Yusuf Sağlam

Yusuf Sağlam

Okumamak ne kaybettirir?

Okumamak ne kaybettirir?

İlk vahyi “Seni yaratan Rabbinin adıyla oku!” olan bir dine mensubuz. Herkes bu emre can-ı gönülden uymaya çalışmalıdır. Bunda Rabbimizin, kıymeti hiçbir şeyle mukayese edilemez hoşnutluğu vardır. Bu sebeple bizim okumaya, öğrenmeye vurgun olmamız icap eder.

Dünyada ve ahirette ilim bize fayda verecektir. Ona ısrarla yönelmemiz lazımdır.

Gazali hazretleri “Allah’tan kullar içinde ancak alimler korkar” (Fatır; 28) ayetinden yola çıkarak, “Demek ki ilim Rabbin yardımı ile tam manasıyla ibadetin yapılmasını ve bütün günahlardan sakınmayı temin eder” demektedir.
İlmin en önemli kapısı olan okumadan gördüğü faydayı, bir yazarımız bakın nasıl anlatıyor: “Sadece meslek gereği okumak zorunda değilim ben, aynı zamanda okuma denilen eyleme de vurgunum. Başkalarının zihin dünyasında dolaşma, daha büyük hayatların içine girebilme imkanı sağladığı için de okuyorum. Başka türlü asla öğrenemeyeceğim birçok şeyi bilmemi sağlıyor okumalarım; daha sağlıklı düşünmemi ve doğru kararlar almamı da…

İnsan hiç olmazsa günde 5-10 sayfa okumalı. Zira, ata sözüdür, biriken damlaların göl olduğu. Mesela Dr. Burney, ders vermek için bir öğrencinin evinden öteki öğrencinin evine gittiği sırada, Fransızca ve İtalyanca’yı at üzerinde öğrenmiştir. Mason Good, hastalarını ziyarete giderken araba içinde Lucretius’u tercüme etmiştir. Daguesseau, zamandan faydalanmasını bildiği için, yemek vaktini beklediği sıralarda, birbirini takip eden fasılalarla, kocaman bir kitap meydana getirmiştir… Biz de yapabiliriz. Şuurlu, istekli ve iradeli olalım yeter.

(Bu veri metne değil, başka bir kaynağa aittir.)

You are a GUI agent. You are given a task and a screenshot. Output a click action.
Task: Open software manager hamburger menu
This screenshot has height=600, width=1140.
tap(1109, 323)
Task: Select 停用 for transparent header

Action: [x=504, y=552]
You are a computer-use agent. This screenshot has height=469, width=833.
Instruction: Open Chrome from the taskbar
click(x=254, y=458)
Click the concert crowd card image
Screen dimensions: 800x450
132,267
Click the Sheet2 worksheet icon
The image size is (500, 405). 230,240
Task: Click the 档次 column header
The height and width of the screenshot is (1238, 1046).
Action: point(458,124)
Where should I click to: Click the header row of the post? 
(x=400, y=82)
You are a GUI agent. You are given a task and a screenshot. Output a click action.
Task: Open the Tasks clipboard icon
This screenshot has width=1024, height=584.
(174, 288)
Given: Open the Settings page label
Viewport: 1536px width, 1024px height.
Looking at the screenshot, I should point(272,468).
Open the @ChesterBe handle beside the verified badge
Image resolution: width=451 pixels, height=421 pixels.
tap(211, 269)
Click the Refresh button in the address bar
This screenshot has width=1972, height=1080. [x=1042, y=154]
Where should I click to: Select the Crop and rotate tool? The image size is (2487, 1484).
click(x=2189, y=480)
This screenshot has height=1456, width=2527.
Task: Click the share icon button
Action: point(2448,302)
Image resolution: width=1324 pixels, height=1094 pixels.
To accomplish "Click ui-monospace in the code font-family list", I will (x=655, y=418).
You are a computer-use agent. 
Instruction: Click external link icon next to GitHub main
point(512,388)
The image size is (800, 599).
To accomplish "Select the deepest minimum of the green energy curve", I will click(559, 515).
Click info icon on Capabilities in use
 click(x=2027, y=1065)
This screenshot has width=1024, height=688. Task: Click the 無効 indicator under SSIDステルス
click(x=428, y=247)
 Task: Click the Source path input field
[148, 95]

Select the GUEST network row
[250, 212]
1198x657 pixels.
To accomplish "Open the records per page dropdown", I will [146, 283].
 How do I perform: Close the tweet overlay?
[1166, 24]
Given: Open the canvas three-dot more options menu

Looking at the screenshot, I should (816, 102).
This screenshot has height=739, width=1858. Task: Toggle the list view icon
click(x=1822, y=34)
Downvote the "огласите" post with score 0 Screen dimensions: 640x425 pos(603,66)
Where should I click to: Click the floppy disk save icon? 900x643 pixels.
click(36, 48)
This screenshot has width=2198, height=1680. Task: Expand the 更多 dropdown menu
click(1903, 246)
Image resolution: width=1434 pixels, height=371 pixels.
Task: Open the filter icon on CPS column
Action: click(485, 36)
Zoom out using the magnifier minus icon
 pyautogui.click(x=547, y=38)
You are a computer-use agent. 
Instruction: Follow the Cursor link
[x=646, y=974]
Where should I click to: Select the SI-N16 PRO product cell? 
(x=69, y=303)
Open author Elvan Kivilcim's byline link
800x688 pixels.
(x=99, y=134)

Descartes ‘iyi kitapları okumaktan bahseder. Okuyacağımız kitapların seçimi çok önemlidir. Maalesef tüm kitapları okumaya ömrümüz yetmeyecektir. O halde şu üç hususa dikkat edelim:

Bu kitaba veya bu bilgiye dünyevi veya uhrevi olarak ihtiyacımız var mı?

Bu kitap veya bu bilginin bize faydası olabilir mi?

Bu kitap veya bu bilgi bizi yanıltmak suretiyle ruhumuza veya aklımıza zararlı olabilir mi?

Nasıl okumalı?

Niçin okuduğumuzun, ne öğrenmek istediğimizin farkında olmalıyız. (Gazete okumak örneğindeki gibi haberdar olmak için mi? Şiir, roman örneğindeki gibi eğlenmek için mi? Yoksa bütünüyle anlamak ve kavramak için mi okuyoruz? Metinde aradığımız nedir?)

-Kitap okurken dikkatimizi çeken yerleri not almalı yahut işaretlenmeliyiz ve geçmiş malumatımıza dayanarak, gördüğümüz eksiklikleri tamamlamalıyız.

Okumalı ve amel etmeli

Kitap okumak mühimdir ama ondan daha mühimi, okuduklarını hayata geçirip tatbik edebilmektir. Ayet-i Kerime’de ‘Tevrat’la yükümlü tutulup da onunla amel etmeyenlerin durumu, ciltlerce kitap taşıyan eşeğin hali gibidir’ buyurulmuştur. (Cum’a, 62/5)

Bir ilim erbabı bu hususta demişler ki: ‘Bildikleri, insanı gurura ve kibre sevk etmemeli. Kişi biraz kitap okuyunca bir şey oldu zannına kapılmamalı. Gurura ve kibre girmemelidir.

Kur’an bize, Rabbin seçkin kullarının yeryüzünde tevazuyla yürüdüğünü söylemektedir.

Bişr-i Hafi hazretleri geçerken, Ahmed bin Hanbel hazretlerinin ayağa kalktığını gören talebeler durumu yadırgamış.

Büyük imam da ‘Yadırgamayın, O zat Allah’ı benden iyi biliyor’ buyurmuştur.

İnsanların teveccühünü kazanmak yahut böbürlenmek için yapılan yahut bununla neticelenen öğrenmeler, kişinin maneviyatına büyük zarar verir.

Mevlana hazretlerine göre bilgi gaye değil, insanı Hakk’a götüren vasıtadır. Bu görevi üstlenmeyen ilim, insanın yakınını artırmaz. Mevlana hazretleri insanı aslına ulaştırmayan, yaratıcısına itaati öğretmeyen ilmi zahmet ve yorgunluk olarak niteler.

Birincisi, eşya ve hadiseleri ibret nazarıyla temaşa etmek suretiyle ilahi icraatın hikmetini ve eşyanın hakikatini kavramak,

İkincisi, İnsanın kendi mahiyetini kavraması (Nefsini Bilmek): Mevlana hazretleri diyor ki: ‘Zamanımızdaki bilginler kendileriyle ilgili olmayan şeyleri çok iyi biliyorlar, fakat önemli olanı ve kendisine her şeyden daha yakın bulunanı, yani kendi kendilerini bilmiyorlar.’

Bu iki husus kişiyi marifet sahibi yapar. İlmin özü budur.